We are adjusting to the new driving patterns since our road became a dead-end. It takes me an extra five minutes to get to the YMCA now for swimming. All things in time. School seems to be going okay for Ed and Cherie. Margaret listed the old Saturn on Craig’s List to sell. Must clear out the back parking area for the snow plow this winter. I’m hoping someone wants it for parts or something. It doesn’t work right now. I’m sure Brian could troubleshoot what is wrong with it. Alas. I cannot.

The house repairs continue. We are addressing the laundry room next. The porch ceiling is beautiful and bright! The new tile in the basement looks lovely. The gutters are on and they look marvelous. Our new roof is really exceeding all expectations. Corgi Hollows looks sharp!

I’m hoping that next weekend my eldest son can come out and do yard clean up for winter. The leaves are truly down now, after one of the longest and colorful, warm autumns I’ve ever experienced.

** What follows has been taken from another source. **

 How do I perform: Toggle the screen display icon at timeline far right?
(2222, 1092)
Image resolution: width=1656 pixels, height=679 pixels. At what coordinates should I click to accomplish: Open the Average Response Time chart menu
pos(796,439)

I guess I’m ready for winter.

I’ve unpacked my sweaters, my down coats, and my wool socks. Boots stand ready. The wood fireplace is in operation, as the wood shed is all set for the season. The fire looks and feels good. I’m knitting a sweater for Yukichan. She doesn’t have the scruff of Corwyn.

It’s cozy.

more change

This is just a little report from Corgi Hollows, especially for those of you that actually stop in and are a physical part of our lives.

Our road, which has been open to a major US highway for decades, will close that access this weekend. The only way to get to Corgi Hollows is from the north, now, a back road down a steep hill, back up, through the swamps. We will now be a “dead end.”

It’s a little unnerving. Old habits die hard, and this is a permanent change.

I don’t know why I have a feeling of claustrophobia about it, but perhaps the accumulated change in my life is just so pervasive I am driven to the edge by this life alteration.

Funny, aren’t we?

Have you read “Life of Pi?”

I did, for book club a few years back. That book points out the routine enjoyed by animals—and humans—and why zoos are not the worst places after all.

We—mammals— like the security of ritual and routine.

I will miss the turn I’ve made for almost 60 years. I guess I didn’t think it would really happen.

I’m glad for my truck, now, which will hopefully get us out up the hill to the north on snowy days. I think about stuff like that.

Today would have been our 32nd wedding anniversary.

Like Asian cultures do, to remember those that have passed and special events, I took Ed and Cherie out to the restaurant that Brian and I went to occasionally to celebrate our anniversary. Margaret dropped off a beautiful bouquet, remembering, for sure, that Brian never forgot to bring me flowers.

I had to do something. I will celebrate a marriage that lasted for 30 years.

Thank you, friends, for your kind thoughts and sweet memory of this day for me.